Origin of "I regret nothing!"

For years now, I’ve seen pop culture references (Simpsons, MST3K, etc.) where someone shouts out “I regret nothing!” as they (or someone on screen) is falling.

A friend and I, frustrated at not getting this reference, have been trying to track down what this means, and have had no luck in doing so.

At one point my friend thought that he’d found that it was the last words of one of the Nuremberg prisoners before he was hanged. That would explain why the quote is always associated with falling. However, when I tried to delve further I had no luck linking it to any hangings. It was part of Rudolph Hess’ statement to the tribunal, but since he was sentenced to life in prison rather than hanged, I don’t believe that’s it.

So, Straight Dopers, I turn to you. Can anyone out there illuminate us, and make us feel (however briefly) ‘with it’ again?

“Non, Je Ne Regrette Rien” [No, I regret nothing] is a song by the late Edith Piaf. Don’t know if that’s a help.

Something similar to that occurs in on of Anton Chekhov’s plays. It’s two guys debating a perfect meal, item by item. One of them, when asked to concede, says something like, "I concede Nothing!.

I thought the quote was from William Hung. :slight_smile:

gum got it in one. Google for “regret nothing piaf,” and you’ll find a bunch of info about Edith Piaf. According to this site:

“and now the end is near and so I face the final curtain … regrets, I’ve had a few, but then again too few to mention”

Piaf sang the 1960 song, but it was written by Michel Vaucaire.

I can find Babe Ruth in 1935, when asked about the Yankees letting him go, he said, “I have no regrets. In fact, I think I’m a lucky guy.”

So, the line must have been spoken by countless persons. Piaf perhaps popularized it.

These were the last words of President Zachary Taylor, according to this site

'I am about to die. I expect the summons very soon. I have tried to discharge my duties faithfully. I regret nothing, but I am sorry I am about to leave my friends."

As samclem says, the formulation must have been very common.

Right…but none of these (as far as I can tell) explain why it’s funny in relation to falling, dropping, plummeting, or otherwise discovering that the law of gravity is still in effect.

Damn! I hate when I don’t read carefully the OP.

Why when falling? Don’t know yet. I’ll look further.

But, sometimes, lines are just lines. They don’t have any deeper meaning.

Plummeting to their deaths, I presume. Which turns it into a dying declaration. A la Edith Piaf.

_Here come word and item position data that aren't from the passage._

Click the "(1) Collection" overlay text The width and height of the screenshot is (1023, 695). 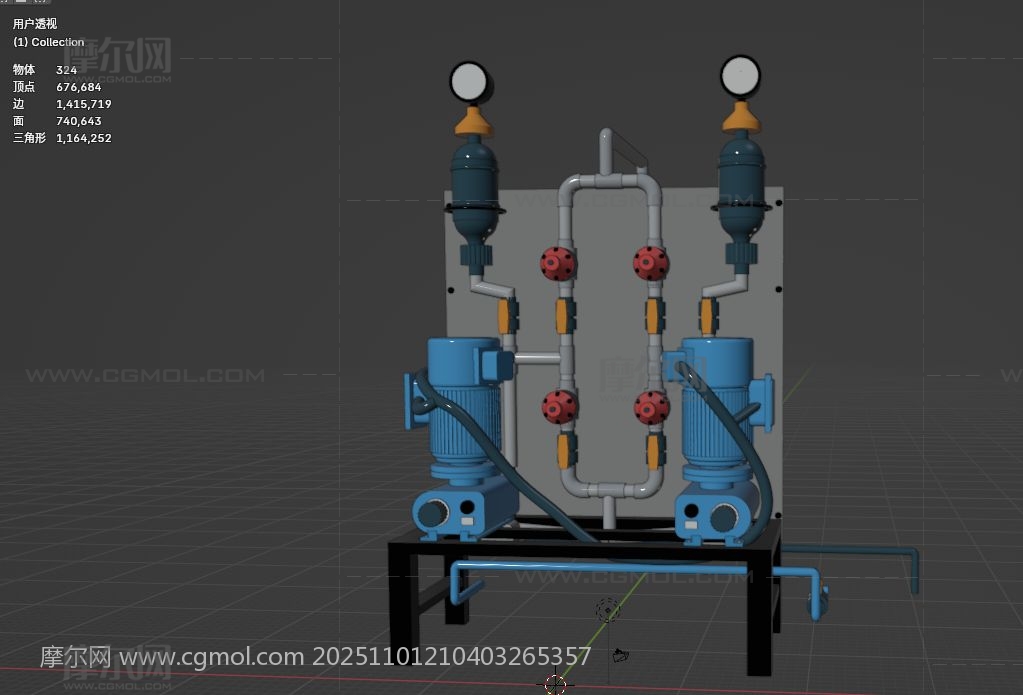point(49,42)
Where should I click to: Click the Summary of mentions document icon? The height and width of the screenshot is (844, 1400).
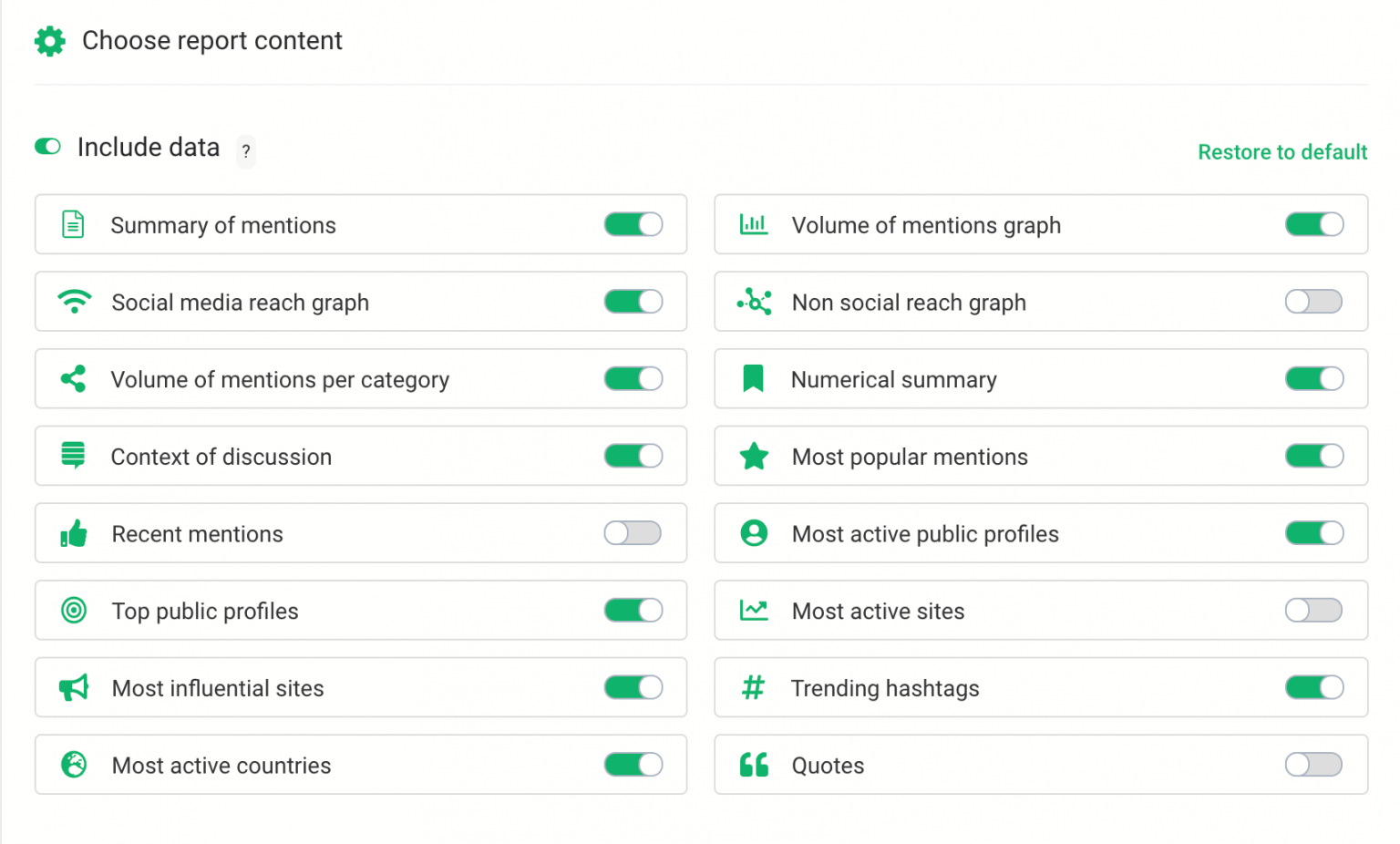pyautogui.click(x=74, y=224)
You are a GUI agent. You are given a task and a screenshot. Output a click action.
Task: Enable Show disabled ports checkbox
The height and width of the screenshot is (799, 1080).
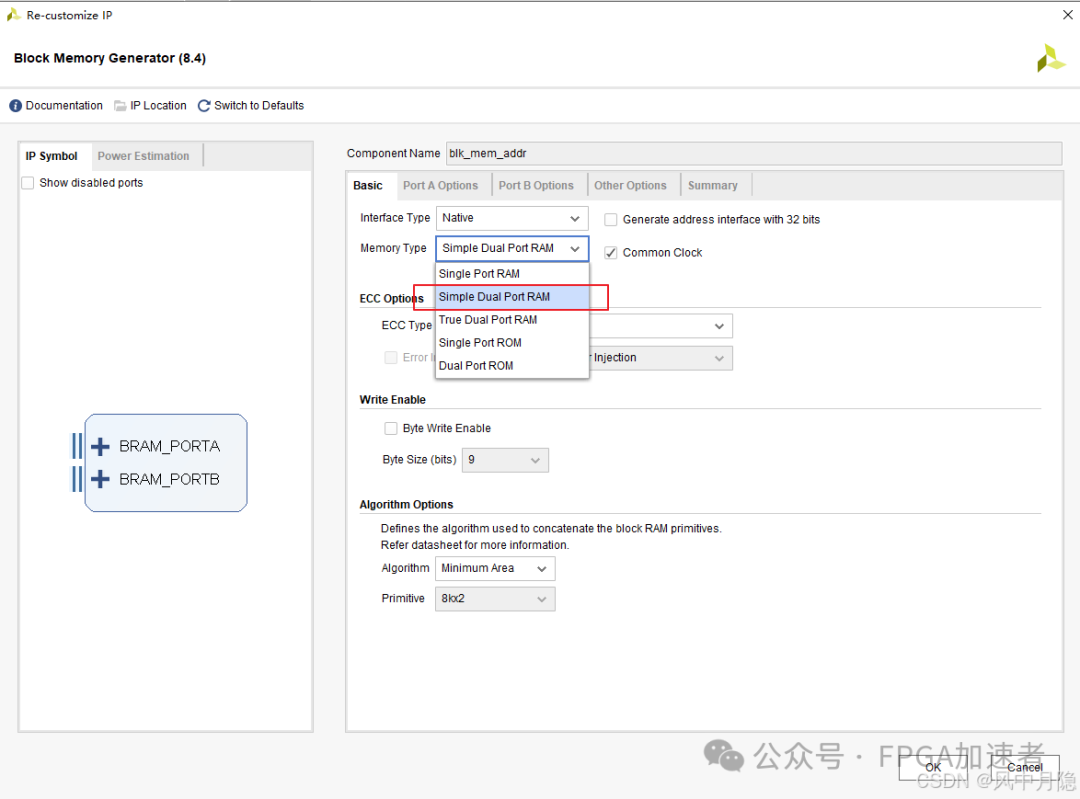(x=28, y=183)
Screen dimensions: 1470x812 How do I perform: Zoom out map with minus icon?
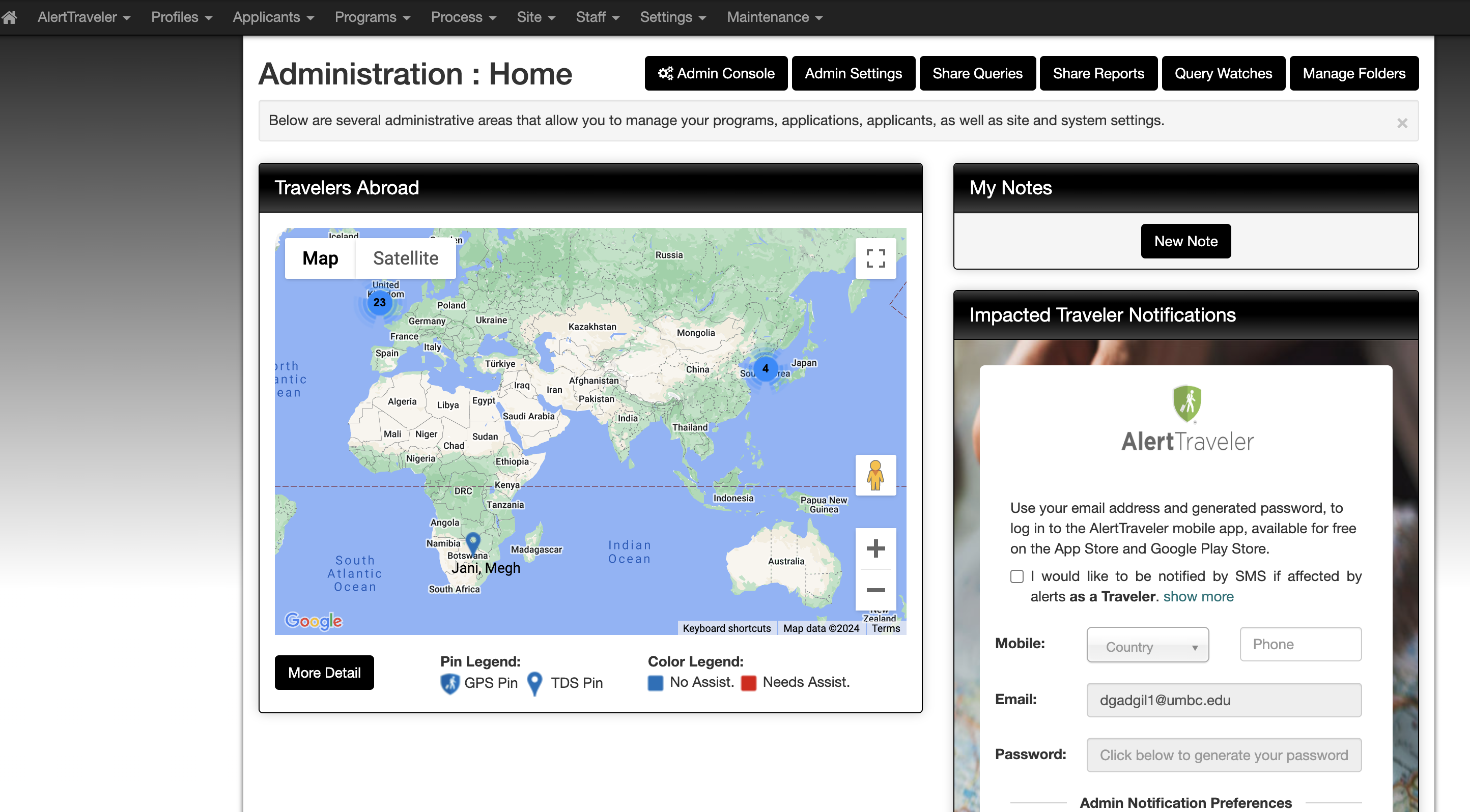pyautogui.click(x=875, y=590)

That’s my reading too. It’s the imminence of death which elicits the phrase.

But the OP’s implication is that it’s only death by falling that elicits the phrase.

Falling from a great height provides the perfect opportunity for such a declaration. You have several seconds to wrap your head around the inevitable outcome, and finish a complete sentence

A deathbed declaration is much less dramatic, unless you time it right – and even then, it loses impact unless you get it right the first time. (Imagine the halls of some Kafkaesque nursing home, echoing with “I-regret-nothing” shouted every few minutes by dying patients who don’t know if the end will be in a minute or a week.)

Most accidental deaths are too quick [“I can’t see if this gas tank is empty. It’s too dark. Let me light a match.” “I REGRE-”- (BOOM) Nah.], too unpredictable (“Honey, I love it when you give me hummers when I drive” (CRASH) or aren’t certain death until the last instant. (“The hogs are stampeding! RRRRUUUNNN!”)

The Nazi who said it while awaiting trial was Adolf Eichmann.